Written tasks
(A) Rewrite the part of the Price Daniel Jr. passage that opens with the words "No person seemed" and closes with "peace in Liberty.", putting "Rice University" in place of "Baylor University".
(B) Name every office the Price Daniel Jr. passage says his father, Marion Price Daniel, Sr., held.

No person seemed more destined to fill the post of speaker than Daniel. On his mother Jean’s side, he was the great-great-great grandson of Sam Houston. His father, Marion Price Daniel, Sr., the former House speaker, state attorney general, U.S. senator, and governor was, by 1971, serving on the Texas Supreme Court. The younger Daniel was born in 1941 and grew up in the town of Liberty, in Liberty County, near Houston. Daniel studied law at Baylor University and received his degree in 1966. Daniel felt impelled toward a public life and, after passing the bar exam, he successfully ran for justice of the peace in Liberty.

Price Daniel Jr. won a seat in the Texas House in 1968. The press characterized his voting record as “liberal,” though Daniel preferred the labels “moderate” or “independent.” He emerged, however, as a favorite speaker candidate among the liberal faction of the Dirty Thirty. Daniel enjoyed distinct advantages in the speaker’s race, according to his friend, Democratic State Rep. Bill Bass. “He came with a famous name and he wasn’t particularly apparent,” Bass said. “I mean, he didn’t get on the microphone a lot. But when it came down to voting . . . [h]e did what he thought was right . . . he voted in a genuinely independent way.”

Bass said that he approached House Speaker Rayford Price, who rose to the speakership when Gus Mutscher resigned following his conviction for accepting bribes in return for laws favorable to banker Frank Sharp, about aligning himself with House independents, but Price worried that he would alienate too many if he was seen working with the Dirty Thirty. The group - formed to oppose Mutscher's speakership - included conservative Republicans but was perceived as dominated by liberals. At this point, Bass said, he began to ask, “Why not Price Daniel?”

Bass said that he and his allies in the House already fondly regarded Daniel’s father “as the person who fought the sales tax.” Bass did not know that Price Daniel, Jr. had grown disillusioned with the House under Gus Mutscher and at the beginning of the 1971 session decided he would drop out of politics. Oblivious to Daniel’s frustrations, Bass and John Hannah, representative from Ben Wheeler, ate ice cream cones in an Austin Baskin Robbins where the two discussed which member of the progressive faction they could back in a race against Gus Mutscher.

“They came up with the name of Price Daniel Jr. and instantly decided it was the best idea since Rocky Road,” Molly Ivins reported in the Texas Observer. Neither legislator knew who would support Daniel’s candidacy or where money for a race would come from, Bass said. All they had was Daniel’s name and they hadn’t even approached the Liberty representative about running. “Later on, when we persisted in encouraging Price to run, he was reluctant, almost derisive of the idea,” Bass said. “He would say to his secretary, ‘The two movers and shakers in the Texas House of Representatives are here to talk me into being speaker.’ . . . It took a while to get Price on board.”

Daniel had not endeared himself to all of the Dirty Thirty, having failed to fight against Mutscher’s redistricting plan and not supporting Farenthold’s call for a full investigation of Sharpstown. He had, however, sided with most of the Dirty Thirty on 12 of 19 key reform votes. The AFL-CIO scorecard for Daniel credited him with casting 25 “right” votes, five “wrong” votes and four absences, enough for him to earn the union’s endorsement in his speaker’s run. Enough people, Bass said, whispered in Daniel’s ear for the legislator to reconsider his retirement plans and openly campaign for the 1973 speakership during the 1971 regular session.

[Screenshot and document pointing data]
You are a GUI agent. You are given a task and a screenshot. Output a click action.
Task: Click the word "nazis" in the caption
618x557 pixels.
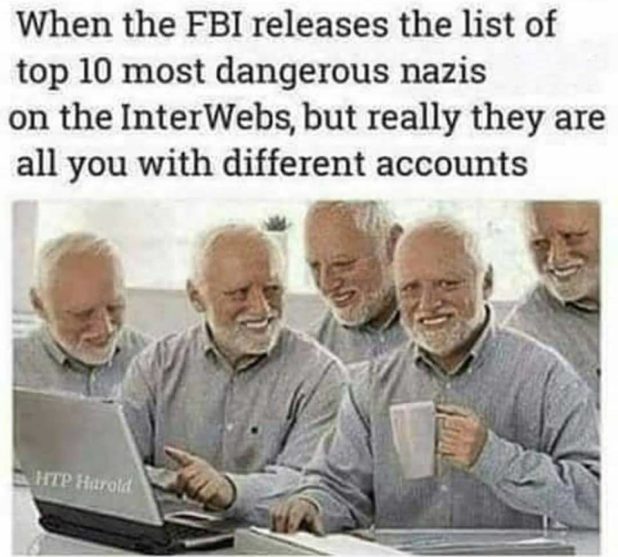click(443, 72)
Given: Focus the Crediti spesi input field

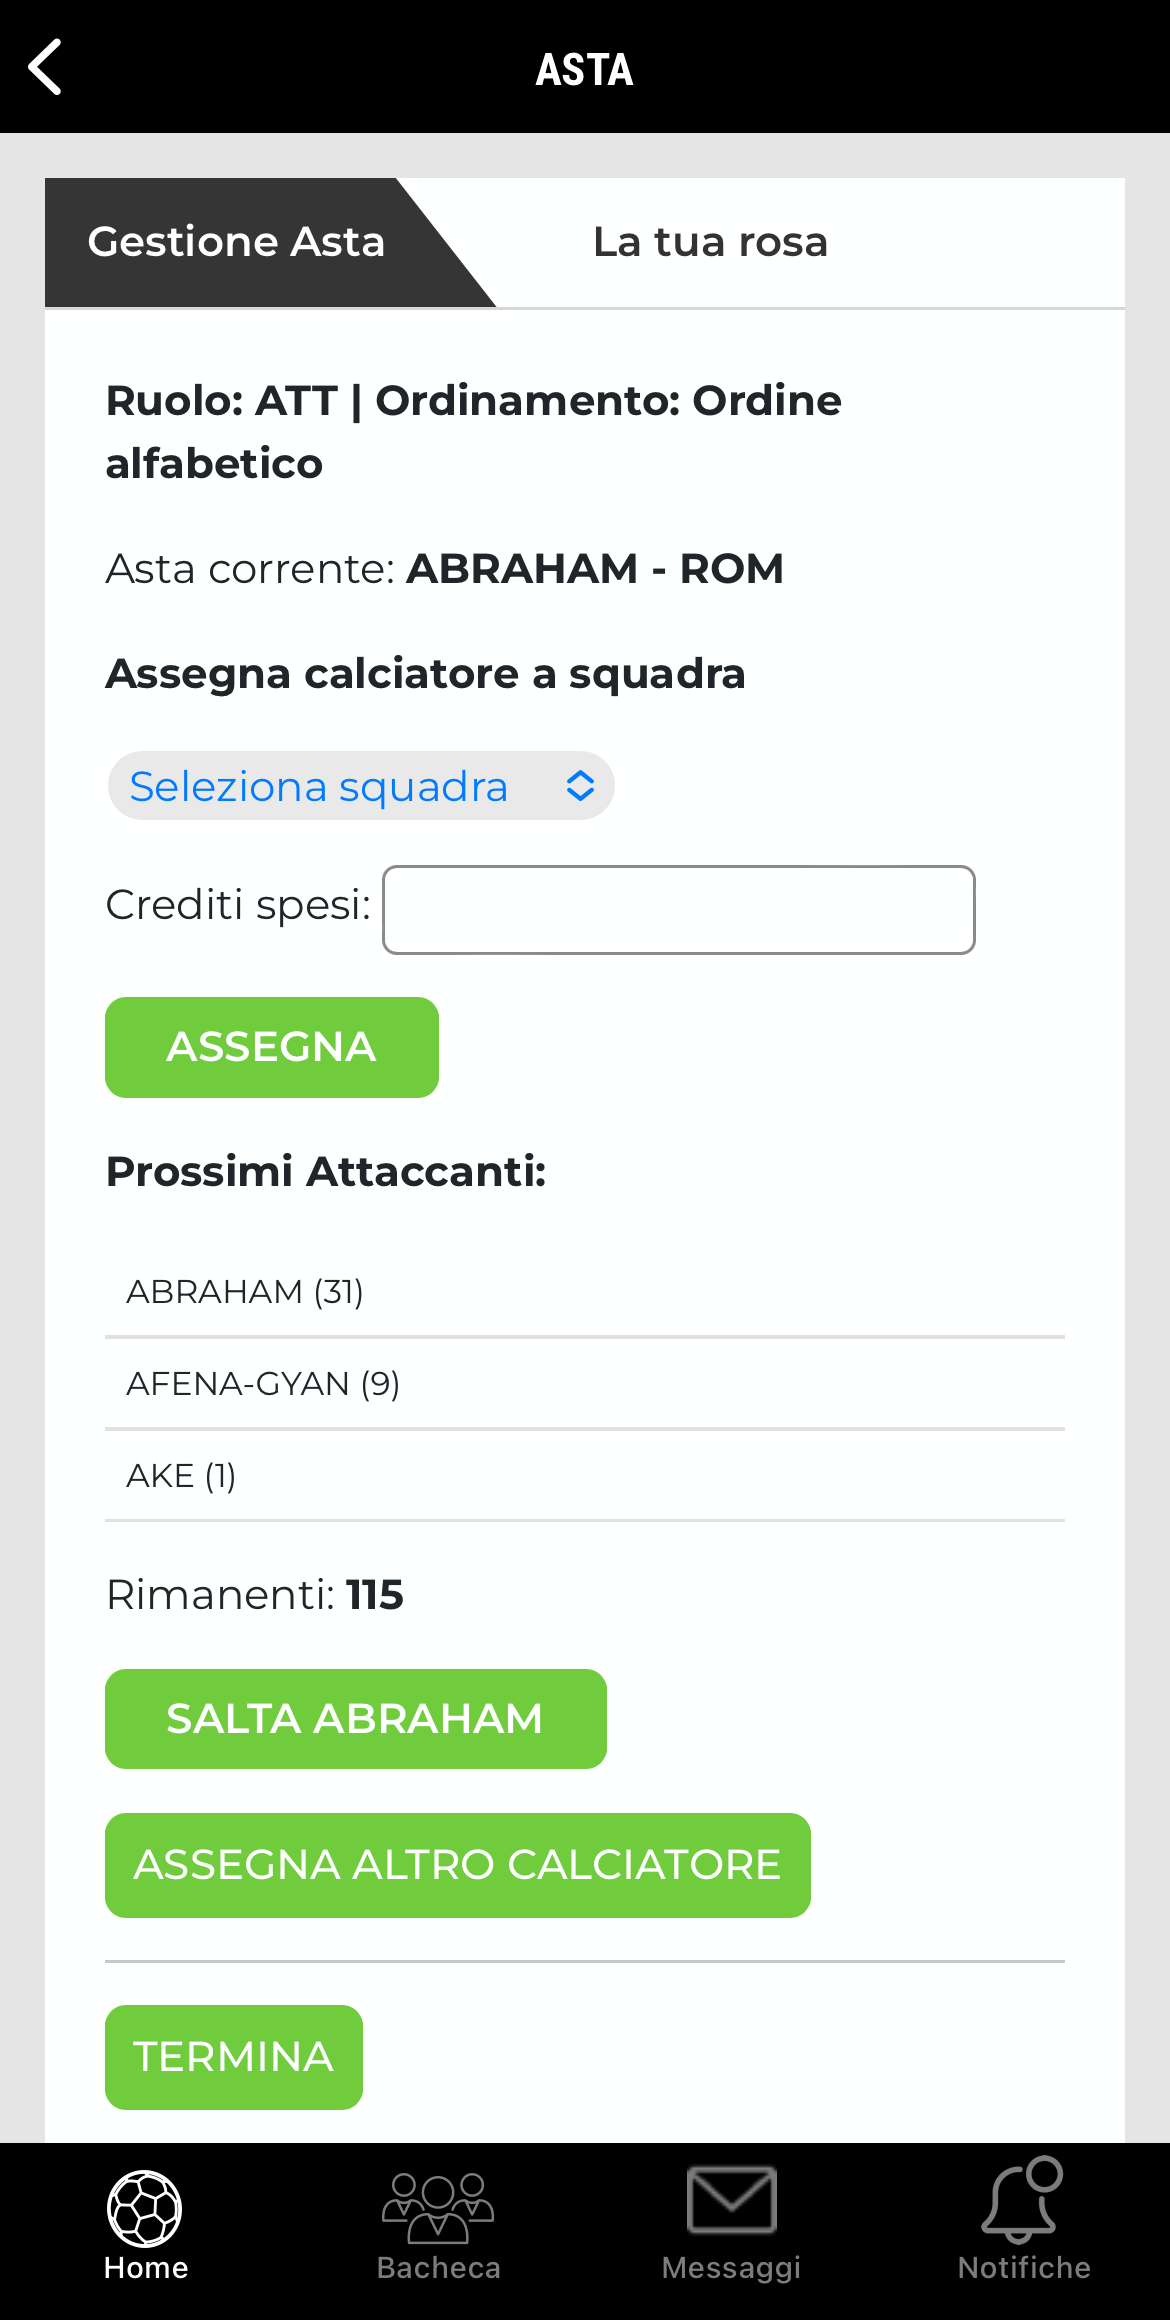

Correct answers
(A)
No person seemed more destined to fill the post of speaker than Daniel. On his mother Jean’s side, he was the great-great-great grandson of Sam Houston. His father, Marion Price Daniel, Sr., the former House speaker, state attorney general, U.S. senator, and governor was, by 1971, serving on the Texas Supreme Court. The younger Daniel was born in 1941 and grew up in the town of Liberty, in Liberty County, near Houston. Daniel studied law at Rice University and received his degree in 1966. Daniel felt impelled toward a public life and, after passing the bar exam, he successfully ran for justice of the peace in Liberty.

(B) House speaker, state attorney general, U.S. senator, governor, and a seat on the Texas Supreme Court